The case was brought on behalf of a white female student, Cheryl Hopwood, who was denied a place at the University of Texas law school in 1992. Texas is known as one of the top-ranking law schools in the US and a popular choice for students, who submit 4,000 applications a year for some 500 places.
The law school ran an admissions system aimed to ensure that 10 per cent of successful applicants were Mexican and 5 per cent black. Texas has a large and growing immigrant population. It gave preferential treatment to minority students in a middle category whose grades were not good enough to guarantee a place or bad enough to ensure rejection.
Ms Hopwood was rejected even though she had scored higher grades than all but one of 41 black students and three of 55 Latino students admitted that year.
Texas claimed she was a mediocre student, but the judges ruled she was a victim of racial discrimination and ordered the university to admit her and pay damages.
Legal experts first believed the lawsuit could settle the fate of increasingly controversial affirmative action programmes at universities. This year the University of California, another giant in the public university system, agreed to drop all such programmes after a bitter internal battle.

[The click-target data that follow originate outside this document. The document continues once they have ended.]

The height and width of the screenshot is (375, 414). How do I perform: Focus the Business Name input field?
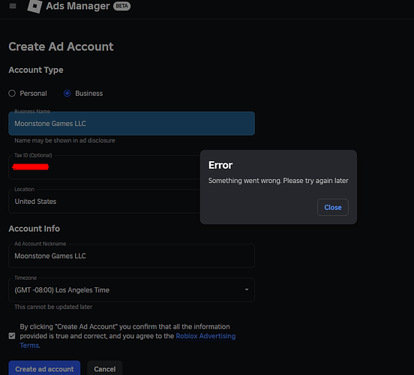tap(131, 123)
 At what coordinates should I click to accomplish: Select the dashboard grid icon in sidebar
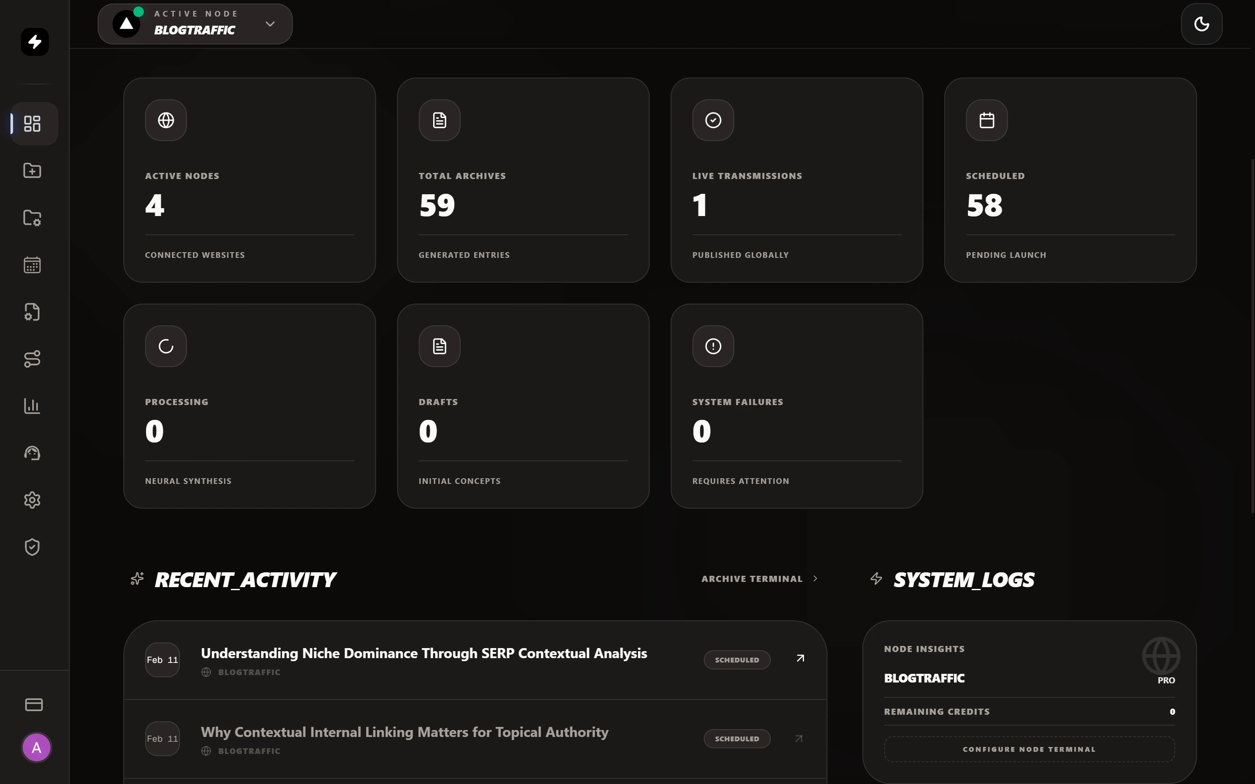pos(32,123)
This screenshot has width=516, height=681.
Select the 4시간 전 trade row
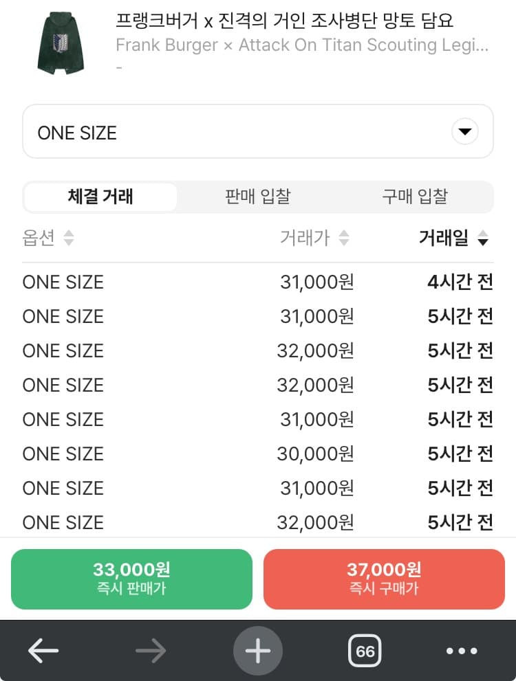[x=257, y=282]
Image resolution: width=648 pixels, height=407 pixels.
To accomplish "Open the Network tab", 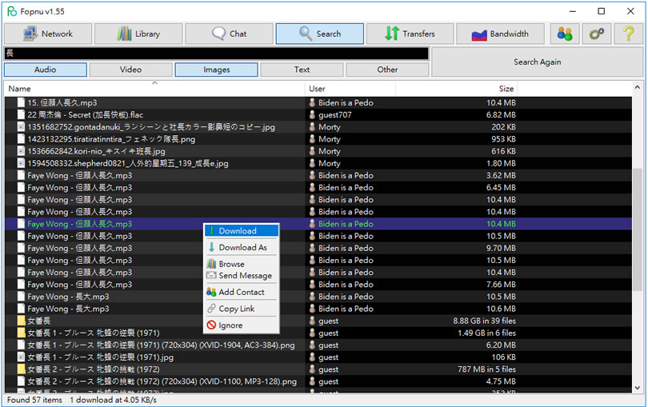I will (x=47, y=34).
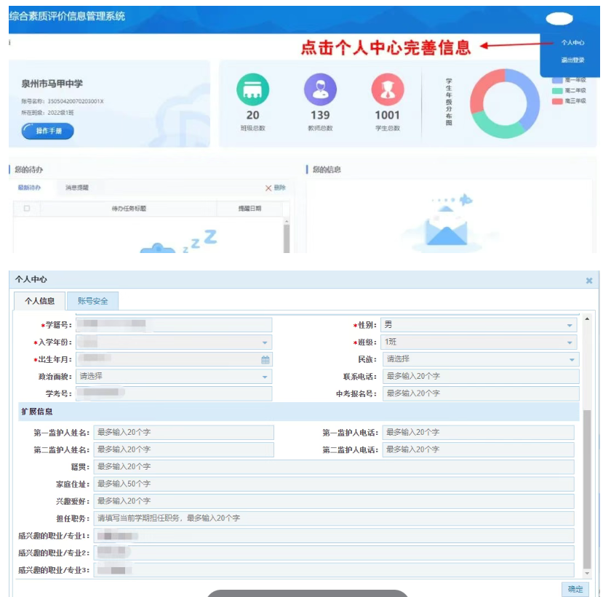Click the 操作手册 button
Viewport: 603px width, 597px height.
coord(48,131)
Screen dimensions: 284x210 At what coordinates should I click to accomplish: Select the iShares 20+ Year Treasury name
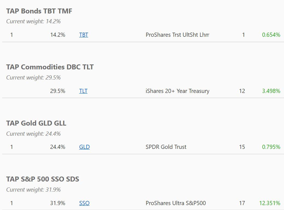[177, 91]
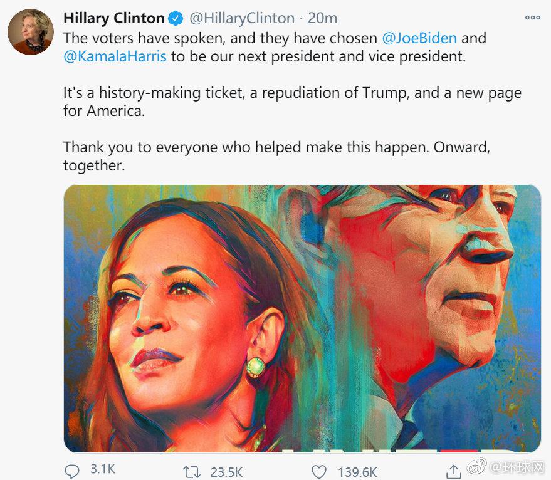Viewport: 551px width, 480px height.
Task: Click the 3.1K replies count
Action: (x=102, y=469)
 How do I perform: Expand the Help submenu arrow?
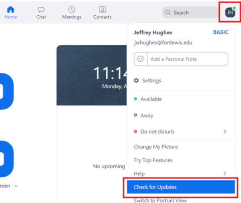click(225, 173)
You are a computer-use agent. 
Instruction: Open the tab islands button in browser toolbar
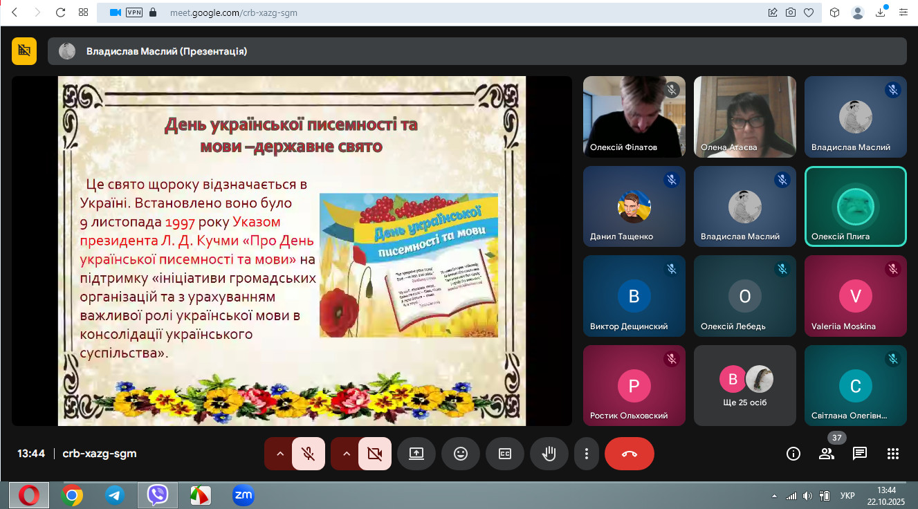pyautogui.click(x=83, y=12)
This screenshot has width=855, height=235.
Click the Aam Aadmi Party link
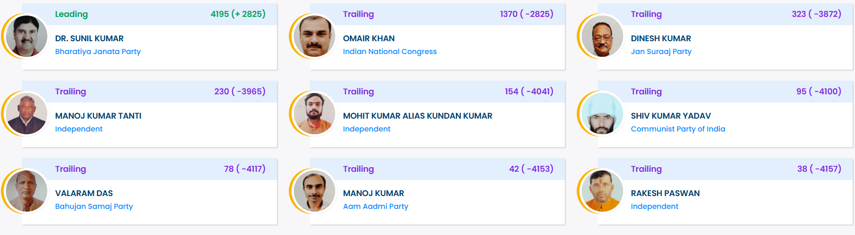pos(376,207)
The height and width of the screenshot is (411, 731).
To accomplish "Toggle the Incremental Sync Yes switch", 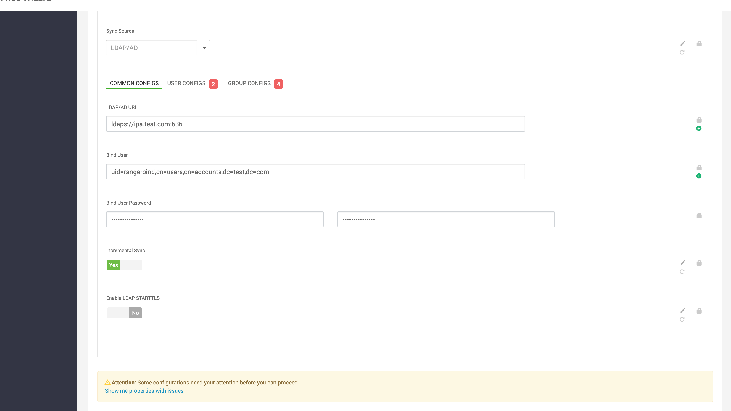I will tap(124, 265).
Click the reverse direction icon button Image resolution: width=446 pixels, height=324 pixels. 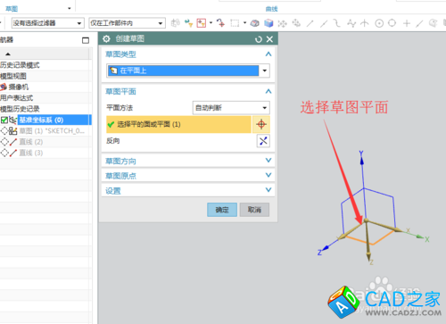[x=263, y=141]
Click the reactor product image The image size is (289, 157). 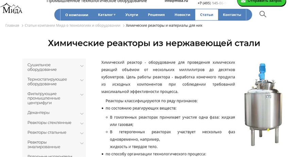[x=260, y=105]
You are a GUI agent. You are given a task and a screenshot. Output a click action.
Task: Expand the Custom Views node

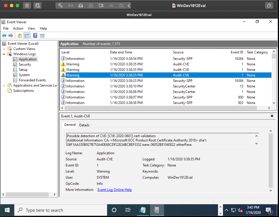click(x=4, y=49)
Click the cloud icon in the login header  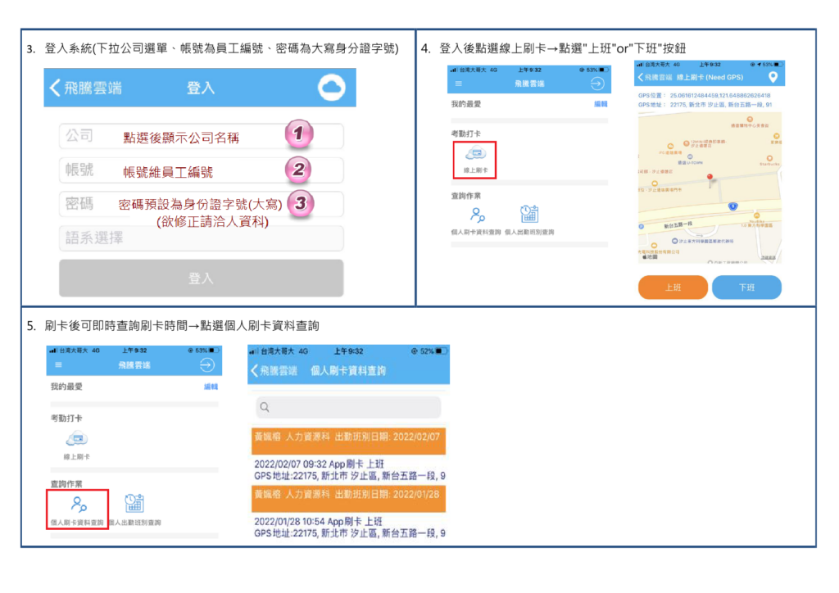332,88
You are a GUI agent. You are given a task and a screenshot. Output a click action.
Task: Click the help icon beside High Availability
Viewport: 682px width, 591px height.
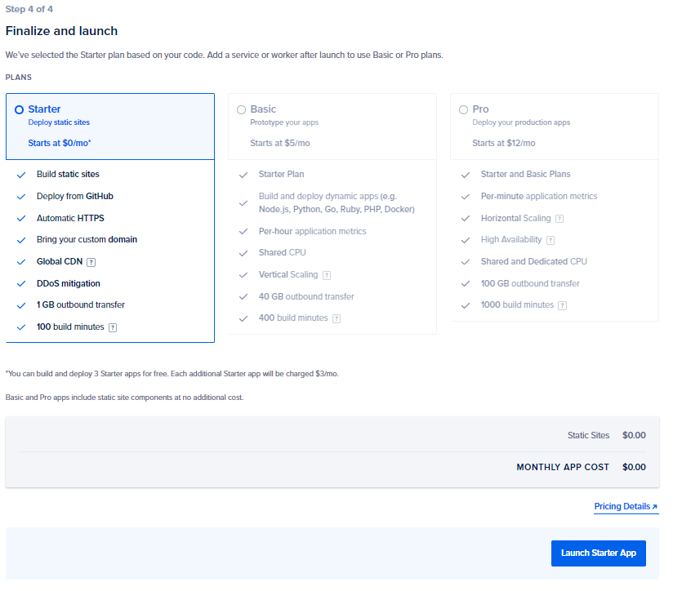tap(551, 240)
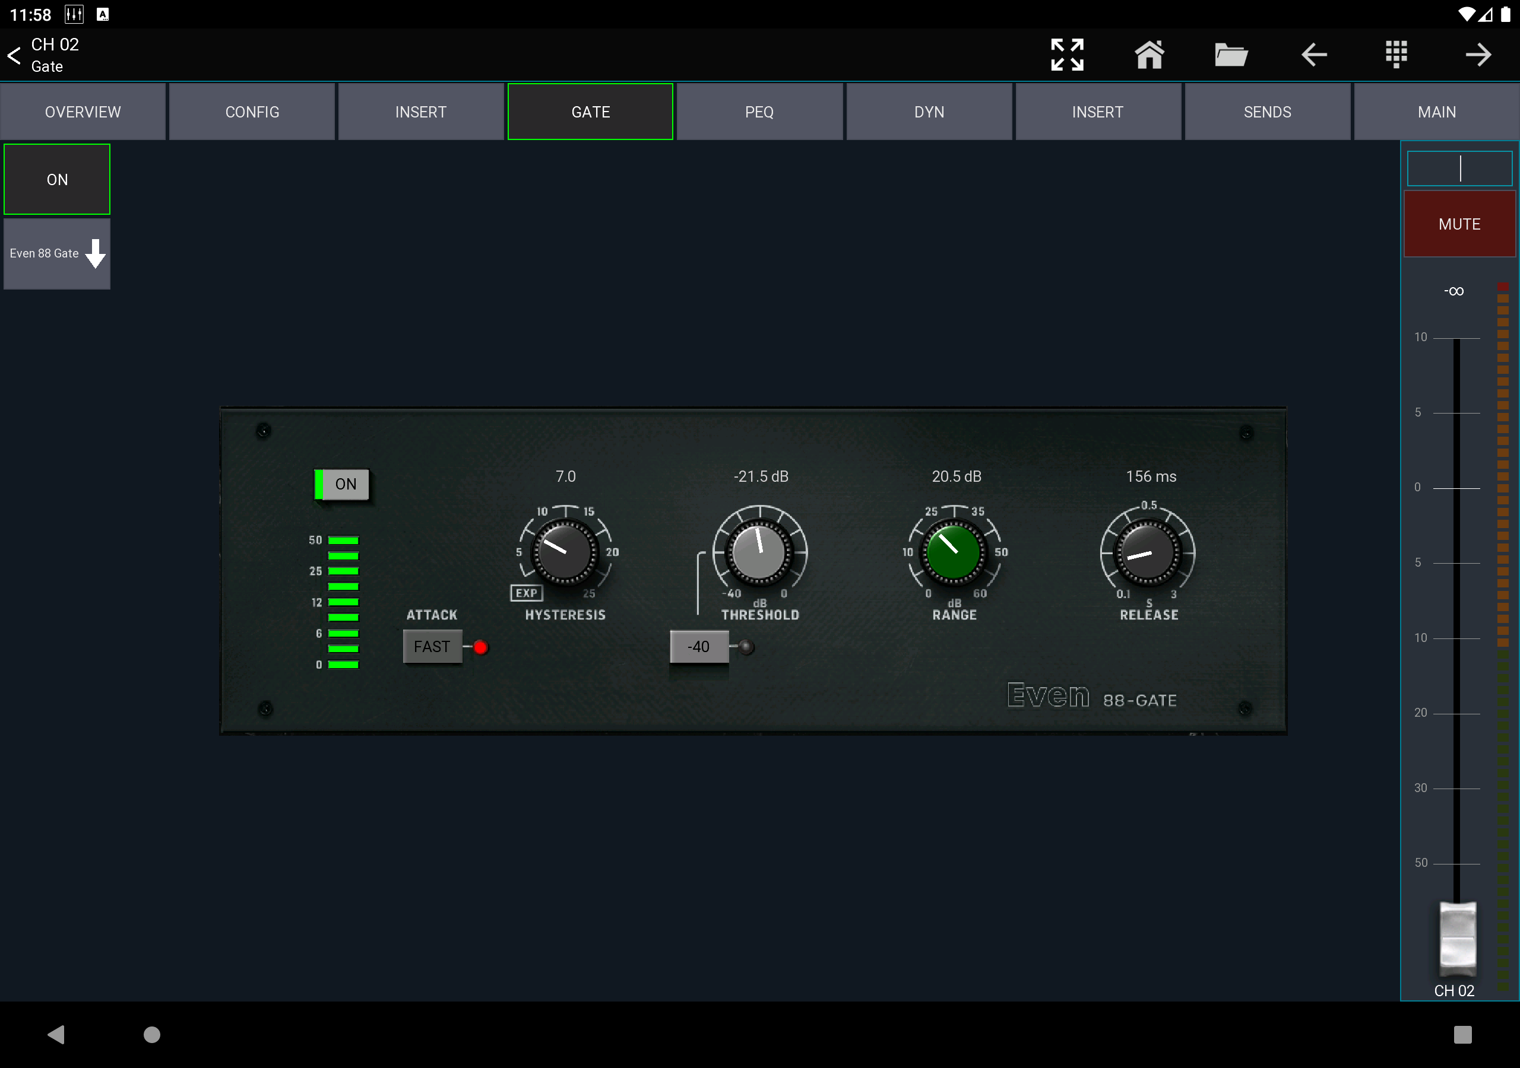Tap the fullscreen expand arrows icon
Viewport: 1520px width, 1068px height.
click(x=1067, y=54)
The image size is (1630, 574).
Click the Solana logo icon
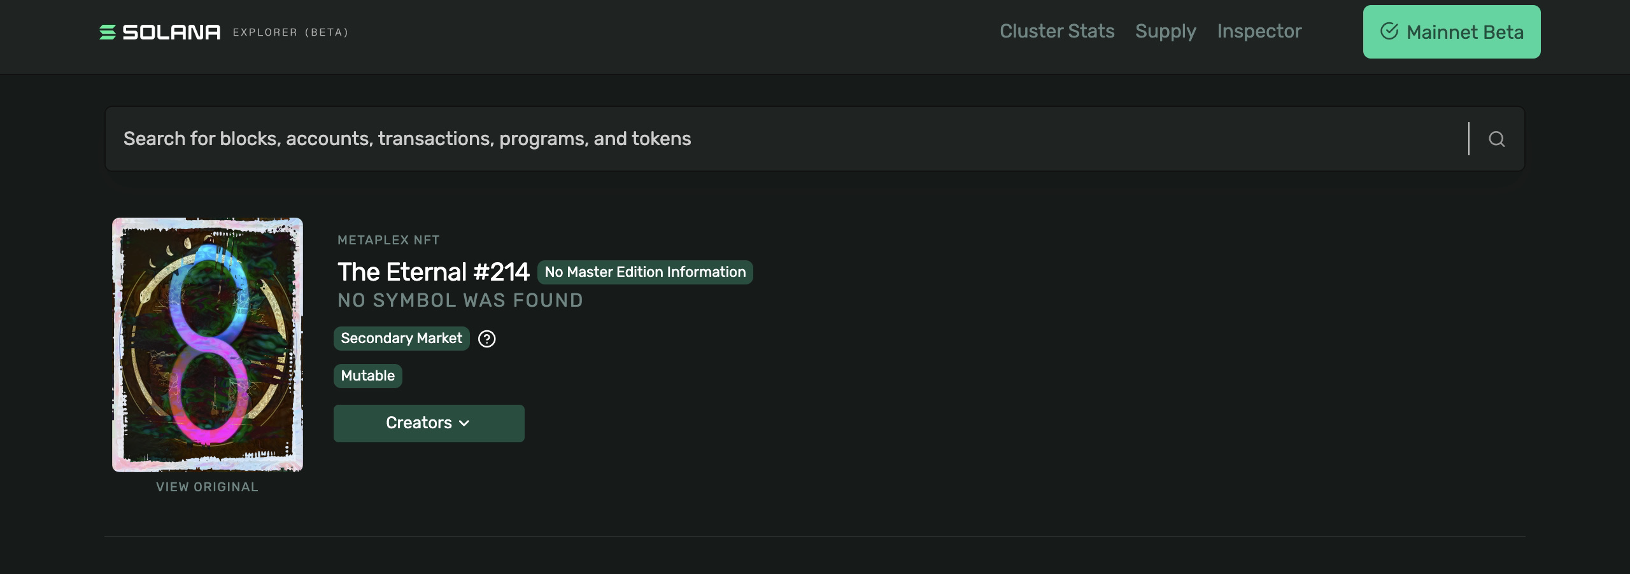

The decision by the Fifth Circuit Appeals Court is immediately binding on Louisiana, Mississippi, and Texas. University officials must still decide whether to appeal to the Supreme Court, which last looked at the issue in 1978 and has moved decisively to the right since then.
A conservative legal group in Washington, the Center for Individual Rights, entered the case on Ms Hopwood's side. The CIR has taken a leading role in combatting what it regards as the excesses of "political correctness" and "multi-culturalism" on campuses.
Affirmative action, adopted by most big education institutions to reverse centuries of discrimination, has become one of the most sensitive political issues. Conservatives have claimed such programmes amount to racial "quotas".
At Texas, applications were colour-coded according to race and the university maintained a segregated "minority only" waiting list. Senior officials from other major universities had testified that its programmes were nothing unusual.
Even if adopted for the "wholesome purpose" of correcting imbalances in the student body, the judges said, "racial preferences appear to even the score only if one embraces the position that our society is appropriately viewed as divided into races". They were "no more rational" than choices based on physical size or blood type.